Patients with multiple sclerosis (MS) who receive gingko biloba 120 mg twice a day do not show improved cognitive performance, researchers reported in the September 18 Neurology. The investigators compared the performance of two groups of patients with MS who scored 1 SD or more below the mean on one of four neuropsychologic tests. Sixty-one patients received 120 mg of ginkgo biloba twice a day for 12 weeks, and 59 patients received placebo. The researchers evaluated participants’ cognitive performance following treatment and found no statistically significant difference in scores between the two groups. Furthermore, no significant adverse events related to gingko biloba treatment occurred, according to the study authors. Overall, the investigators concluded that gingko biloba does not improve cognitive function in patients with MS.

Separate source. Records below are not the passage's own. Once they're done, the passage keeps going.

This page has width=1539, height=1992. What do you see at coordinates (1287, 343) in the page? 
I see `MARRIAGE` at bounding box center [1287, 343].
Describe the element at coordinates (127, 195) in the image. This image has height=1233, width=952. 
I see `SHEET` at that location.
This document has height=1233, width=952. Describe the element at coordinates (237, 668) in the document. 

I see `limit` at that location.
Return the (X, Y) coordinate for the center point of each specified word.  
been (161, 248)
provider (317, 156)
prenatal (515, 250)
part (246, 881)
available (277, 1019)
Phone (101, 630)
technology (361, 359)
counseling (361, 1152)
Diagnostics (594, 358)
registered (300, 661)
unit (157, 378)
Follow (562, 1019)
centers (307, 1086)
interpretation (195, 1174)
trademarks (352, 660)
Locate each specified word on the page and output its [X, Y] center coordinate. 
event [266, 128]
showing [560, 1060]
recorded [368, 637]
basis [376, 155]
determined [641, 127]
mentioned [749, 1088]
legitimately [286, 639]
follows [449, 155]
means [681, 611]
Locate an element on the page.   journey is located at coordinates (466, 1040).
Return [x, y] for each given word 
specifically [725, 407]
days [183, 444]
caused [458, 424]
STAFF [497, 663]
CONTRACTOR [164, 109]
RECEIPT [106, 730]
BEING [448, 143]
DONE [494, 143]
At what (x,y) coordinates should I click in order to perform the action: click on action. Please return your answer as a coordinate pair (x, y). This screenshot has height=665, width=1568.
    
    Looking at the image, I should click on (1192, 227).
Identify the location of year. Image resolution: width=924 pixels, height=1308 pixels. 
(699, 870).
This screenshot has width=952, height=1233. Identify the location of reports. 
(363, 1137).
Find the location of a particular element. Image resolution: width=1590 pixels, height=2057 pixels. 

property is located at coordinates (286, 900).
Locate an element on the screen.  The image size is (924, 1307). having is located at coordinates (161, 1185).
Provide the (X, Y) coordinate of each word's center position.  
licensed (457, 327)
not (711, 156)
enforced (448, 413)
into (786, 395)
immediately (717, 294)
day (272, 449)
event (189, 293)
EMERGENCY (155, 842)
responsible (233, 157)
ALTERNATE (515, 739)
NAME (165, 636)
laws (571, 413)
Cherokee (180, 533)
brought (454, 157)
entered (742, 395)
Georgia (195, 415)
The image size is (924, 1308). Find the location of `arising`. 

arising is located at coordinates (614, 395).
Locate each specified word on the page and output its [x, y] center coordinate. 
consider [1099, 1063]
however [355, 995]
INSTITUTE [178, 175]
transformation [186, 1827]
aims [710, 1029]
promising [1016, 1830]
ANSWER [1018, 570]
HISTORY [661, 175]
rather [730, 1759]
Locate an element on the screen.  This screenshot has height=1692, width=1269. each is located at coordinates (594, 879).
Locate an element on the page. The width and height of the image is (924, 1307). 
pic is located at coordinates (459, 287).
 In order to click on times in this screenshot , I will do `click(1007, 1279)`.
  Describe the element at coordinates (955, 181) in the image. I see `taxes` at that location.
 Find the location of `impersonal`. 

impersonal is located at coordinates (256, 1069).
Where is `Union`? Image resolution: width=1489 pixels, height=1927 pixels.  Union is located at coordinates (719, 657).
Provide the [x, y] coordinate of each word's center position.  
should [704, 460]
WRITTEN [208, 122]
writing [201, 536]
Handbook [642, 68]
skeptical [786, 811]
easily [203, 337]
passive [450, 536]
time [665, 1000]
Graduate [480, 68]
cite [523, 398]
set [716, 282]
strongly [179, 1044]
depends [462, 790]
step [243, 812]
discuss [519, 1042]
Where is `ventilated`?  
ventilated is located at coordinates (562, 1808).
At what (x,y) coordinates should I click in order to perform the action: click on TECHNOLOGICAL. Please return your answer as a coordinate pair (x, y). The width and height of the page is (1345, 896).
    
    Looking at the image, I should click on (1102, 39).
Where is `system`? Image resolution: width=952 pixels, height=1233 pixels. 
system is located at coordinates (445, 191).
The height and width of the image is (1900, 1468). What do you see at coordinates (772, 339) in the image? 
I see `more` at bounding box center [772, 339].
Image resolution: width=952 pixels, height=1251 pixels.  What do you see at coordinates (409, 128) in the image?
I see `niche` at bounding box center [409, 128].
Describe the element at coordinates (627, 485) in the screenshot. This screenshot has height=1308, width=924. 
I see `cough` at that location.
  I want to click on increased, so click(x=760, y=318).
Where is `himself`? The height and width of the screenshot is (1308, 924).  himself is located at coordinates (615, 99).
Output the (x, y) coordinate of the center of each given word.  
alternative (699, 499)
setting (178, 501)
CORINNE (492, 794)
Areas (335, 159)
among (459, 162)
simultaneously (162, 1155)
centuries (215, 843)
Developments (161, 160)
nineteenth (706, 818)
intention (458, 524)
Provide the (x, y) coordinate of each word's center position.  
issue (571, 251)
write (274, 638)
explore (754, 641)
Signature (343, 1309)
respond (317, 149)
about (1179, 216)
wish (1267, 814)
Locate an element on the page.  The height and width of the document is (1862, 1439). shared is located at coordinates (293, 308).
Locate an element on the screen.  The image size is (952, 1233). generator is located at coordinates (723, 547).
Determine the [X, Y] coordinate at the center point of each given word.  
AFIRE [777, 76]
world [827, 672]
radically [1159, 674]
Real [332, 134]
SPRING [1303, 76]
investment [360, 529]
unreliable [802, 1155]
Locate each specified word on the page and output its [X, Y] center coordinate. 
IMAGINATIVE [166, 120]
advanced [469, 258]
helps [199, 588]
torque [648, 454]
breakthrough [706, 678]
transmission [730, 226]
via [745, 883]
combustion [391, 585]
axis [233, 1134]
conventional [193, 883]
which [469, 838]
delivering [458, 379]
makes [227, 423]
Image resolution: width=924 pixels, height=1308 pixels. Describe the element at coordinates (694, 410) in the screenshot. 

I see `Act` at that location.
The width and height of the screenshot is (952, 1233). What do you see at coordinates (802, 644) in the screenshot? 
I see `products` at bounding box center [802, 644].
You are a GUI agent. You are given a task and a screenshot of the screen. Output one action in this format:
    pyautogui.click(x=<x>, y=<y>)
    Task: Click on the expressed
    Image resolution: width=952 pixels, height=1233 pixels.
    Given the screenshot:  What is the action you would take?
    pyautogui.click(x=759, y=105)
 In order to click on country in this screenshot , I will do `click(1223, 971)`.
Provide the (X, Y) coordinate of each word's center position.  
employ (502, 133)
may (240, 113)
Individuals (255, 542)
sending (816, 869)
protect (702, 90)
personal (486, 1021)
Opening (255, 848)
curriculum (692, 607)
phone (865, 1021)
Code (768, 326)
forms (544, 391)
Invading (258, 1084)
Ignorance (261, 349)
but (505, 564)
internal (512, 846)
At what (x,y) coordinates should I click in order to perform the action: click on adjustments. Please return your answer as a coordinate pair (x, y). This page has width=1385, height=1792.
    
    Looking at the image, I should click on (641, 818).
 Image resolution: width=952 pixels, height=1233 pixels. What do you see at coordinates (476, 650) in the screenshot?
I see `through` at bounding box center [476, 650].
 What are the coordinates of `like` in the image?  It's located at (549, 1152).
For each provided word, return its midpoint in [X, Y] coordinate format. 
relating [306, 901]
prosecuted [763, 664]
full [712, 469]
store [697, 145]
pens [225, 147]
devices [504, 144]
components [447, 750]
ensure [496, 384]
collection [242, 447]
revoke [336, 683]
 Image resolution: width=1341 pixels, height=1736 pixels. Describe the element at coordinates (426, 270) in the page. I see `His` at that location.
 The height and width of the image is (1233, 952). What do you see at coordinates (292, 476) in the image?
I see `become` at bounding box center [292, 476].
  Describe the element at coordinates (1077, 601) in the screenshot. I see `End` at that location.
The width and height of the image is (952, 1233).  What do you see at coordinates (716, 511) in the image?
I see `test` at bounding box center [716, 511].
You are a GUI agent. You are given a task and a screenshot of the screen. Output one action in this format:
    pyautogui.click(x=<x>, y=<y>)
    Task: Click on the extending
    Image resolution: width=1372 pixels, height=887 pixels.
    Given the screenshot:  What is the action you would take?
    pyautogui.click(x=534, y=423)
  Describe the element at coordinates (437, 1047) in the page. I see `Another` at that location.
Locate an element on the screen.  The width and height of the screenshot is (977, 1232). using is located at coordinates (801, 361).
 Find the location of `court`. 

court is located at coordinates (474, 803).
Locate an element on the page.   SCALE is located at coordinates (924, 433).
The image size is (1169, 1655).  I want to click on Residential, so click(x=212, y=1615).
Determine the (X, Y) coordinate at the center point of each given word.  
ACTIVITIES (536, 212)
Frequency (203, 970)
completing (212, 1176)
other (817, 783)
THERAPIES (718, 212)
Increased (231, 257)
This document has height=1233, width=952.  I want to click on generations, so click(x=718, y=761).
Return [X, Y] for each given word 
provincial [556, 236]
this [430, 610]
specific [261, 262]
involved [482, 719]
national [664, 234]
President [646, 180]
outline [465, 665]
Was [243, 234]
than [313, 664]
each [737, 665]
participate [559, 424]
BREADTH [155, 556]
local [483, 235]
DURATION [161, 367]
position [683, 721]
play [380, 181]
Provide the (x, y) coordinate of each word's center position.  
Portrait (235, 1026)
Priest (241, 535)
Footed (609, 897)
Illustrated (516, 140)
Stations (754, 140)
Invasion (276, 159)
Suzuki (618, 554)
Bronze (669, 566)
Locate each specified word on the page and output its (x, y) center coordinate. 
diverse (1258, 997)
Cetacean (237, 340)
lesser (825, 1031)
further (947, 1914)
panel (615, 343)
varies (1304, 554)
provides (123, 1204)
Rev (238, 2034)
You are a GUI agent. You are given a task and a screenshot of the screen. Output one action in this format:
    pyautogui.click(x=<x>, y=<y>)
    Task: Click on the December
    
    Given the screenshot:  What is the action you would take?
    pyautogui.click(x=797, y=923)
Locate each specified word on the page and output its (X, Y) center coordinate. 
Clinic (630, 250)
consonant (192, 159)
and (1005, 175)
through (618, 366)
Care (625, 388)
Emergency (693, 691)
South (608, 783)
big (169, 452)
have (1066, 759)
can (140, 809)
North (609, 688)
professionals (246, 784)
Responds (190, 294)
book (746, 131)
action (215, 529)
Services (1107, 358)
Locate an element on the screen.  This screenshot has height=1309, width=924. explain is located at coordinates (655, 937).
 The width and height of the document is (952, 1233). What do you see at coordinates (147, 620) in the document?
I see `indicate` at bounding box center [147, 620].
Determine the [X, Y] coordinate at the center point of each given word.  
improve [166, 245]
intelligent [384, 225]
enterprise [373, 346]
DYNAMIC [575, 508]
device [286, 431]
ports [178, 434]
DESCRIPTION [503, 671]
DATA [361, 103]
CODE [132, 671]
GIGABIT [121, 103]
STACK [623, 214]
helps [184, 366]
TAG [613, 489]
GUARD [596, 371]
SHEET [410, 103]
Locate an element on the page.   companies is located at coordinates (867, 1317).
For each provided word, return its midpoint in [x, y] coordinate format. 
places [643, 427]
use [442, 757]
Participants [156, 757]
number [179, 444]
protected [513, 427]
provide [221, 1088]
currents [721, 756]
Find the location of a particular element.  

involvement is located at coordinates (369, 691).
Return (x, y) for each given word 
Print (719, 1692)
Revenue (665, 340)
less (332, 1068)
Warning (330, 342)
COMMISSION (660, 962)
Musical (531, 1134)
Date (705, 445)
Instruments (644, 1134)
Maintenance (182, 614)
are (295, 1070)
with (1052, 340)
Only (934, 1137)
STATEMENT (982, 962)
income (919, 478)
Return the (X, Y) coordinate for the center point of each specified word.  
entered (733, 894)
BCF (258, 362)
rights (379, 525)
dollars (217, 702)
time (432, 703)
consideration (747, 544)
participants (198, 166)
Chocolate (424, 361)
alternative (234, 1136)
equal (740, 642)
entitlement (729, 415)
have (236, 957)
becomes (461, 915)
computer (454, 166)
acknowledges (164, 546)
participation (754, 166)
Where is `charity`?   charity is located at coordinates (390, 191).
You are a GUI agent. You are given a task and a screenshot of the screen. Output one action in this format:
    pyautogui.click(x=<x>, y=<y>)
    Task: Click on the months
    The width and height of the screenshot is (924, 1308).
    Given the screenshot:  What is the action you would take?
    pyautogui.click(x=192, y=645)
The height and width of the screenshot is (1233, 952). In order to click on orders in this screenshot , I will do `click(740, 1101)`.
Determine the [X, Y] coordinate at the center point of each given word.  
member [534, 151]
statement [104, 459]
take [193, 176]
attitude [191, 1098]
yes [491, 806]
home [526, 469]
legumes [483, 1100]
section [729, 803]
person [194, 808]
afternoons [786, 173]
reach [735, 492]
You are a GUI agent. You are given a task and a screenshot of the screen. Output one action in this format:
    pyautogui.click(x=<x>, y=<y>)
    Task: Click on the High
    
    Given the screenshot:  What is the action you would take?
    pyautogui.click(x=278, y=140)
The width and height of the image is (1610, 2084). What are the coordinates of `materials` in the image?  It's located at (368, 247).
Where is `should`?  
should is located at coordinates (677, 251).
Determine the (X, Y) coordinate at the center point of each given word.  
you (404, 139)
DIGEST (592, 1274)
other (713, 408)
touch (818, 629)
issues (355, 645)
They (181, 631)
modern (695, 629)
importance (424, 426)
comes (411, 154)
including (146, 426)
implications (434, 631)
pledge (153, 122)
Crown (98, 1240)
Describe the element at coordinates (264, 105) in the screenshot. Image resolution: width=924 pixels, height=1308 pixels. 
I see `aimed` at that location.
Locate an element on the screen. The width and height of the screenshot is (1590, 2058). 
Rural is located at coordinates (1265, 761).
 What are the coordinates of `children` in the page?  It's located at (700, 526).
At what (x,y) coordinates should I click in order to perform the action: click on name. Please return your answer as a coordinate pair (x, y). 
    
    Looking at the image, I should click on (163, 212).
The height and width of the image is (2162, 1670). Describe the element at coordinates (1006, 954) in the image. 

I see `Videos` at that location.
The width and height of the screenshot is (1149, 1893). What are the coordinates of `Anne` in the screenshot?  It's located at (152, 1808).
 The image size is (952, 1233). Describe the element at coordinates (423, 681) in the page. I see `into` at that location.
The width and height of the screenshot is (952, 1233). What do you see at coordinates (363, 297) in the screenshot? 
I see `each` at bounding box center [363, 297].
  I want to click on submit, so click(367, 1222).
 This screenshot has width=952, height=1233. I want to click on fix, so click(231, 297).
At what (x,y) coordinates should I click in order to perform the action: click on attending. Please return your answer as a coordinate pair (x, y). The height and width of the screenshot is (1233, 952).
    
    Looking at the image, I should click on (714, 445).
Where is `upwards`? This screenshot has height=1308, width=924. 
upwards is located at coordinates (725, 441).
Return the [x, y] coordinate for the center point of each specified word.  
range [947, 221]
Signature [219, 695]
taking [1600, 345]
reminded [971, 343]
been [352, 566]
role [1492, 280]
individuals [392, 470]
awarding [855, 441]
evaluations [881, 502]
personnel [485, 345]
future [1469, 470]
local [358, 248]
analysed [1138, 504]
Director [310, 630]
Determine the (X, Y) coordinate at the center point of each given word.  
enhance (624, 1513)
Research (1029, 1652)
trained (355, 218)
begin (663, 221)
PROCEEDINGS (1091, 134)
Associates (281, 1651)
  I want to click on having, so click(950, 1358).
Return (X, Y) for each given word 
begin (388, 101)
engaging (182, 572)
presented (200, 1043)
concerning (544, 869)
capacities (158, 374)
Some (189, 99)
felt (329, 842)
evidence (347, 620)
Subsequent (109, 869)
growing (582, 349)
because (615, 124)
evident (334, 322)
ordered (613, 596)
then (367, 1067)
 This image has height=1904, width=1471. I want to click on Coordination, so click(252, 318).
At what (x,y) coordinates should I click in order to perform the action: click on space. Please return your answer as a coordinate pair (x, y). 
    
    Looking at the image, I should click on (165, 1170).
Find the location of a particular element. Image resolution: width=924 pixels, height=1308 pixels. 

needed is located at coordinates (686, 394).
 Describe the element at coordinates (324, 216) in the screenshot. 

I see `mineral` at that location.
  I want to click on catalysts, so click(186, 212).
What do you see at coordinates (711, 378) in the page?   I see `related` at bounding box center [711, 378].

The Solitaire Flow Restoration device performs substantially better than the Merci Retrieval System in treating acute ischemic stroke, according to a study published in the online August 24 Lancet. In a randomized, parallel-group, noninferiority trial, the efficacy and safety of the Solitaire device, a self-expanding stent retriever designed to quickly restore blood flow, was compared with the efficacy and safety of the standard Merci Retrieval system. The 58 patients in the Solitaire group achieved the primary efficacy outcome 61% of the time, compared with 24% of patients in the Merci group, investigators said. Furthermore, patients in the Solitaire group had lower 90-day mortality than patients in the Merci group (17 versus 38). “The Solitaire device might be a future treatment of choice for endovascular recanalization in acute ischemic stroke,” the researchers concluded.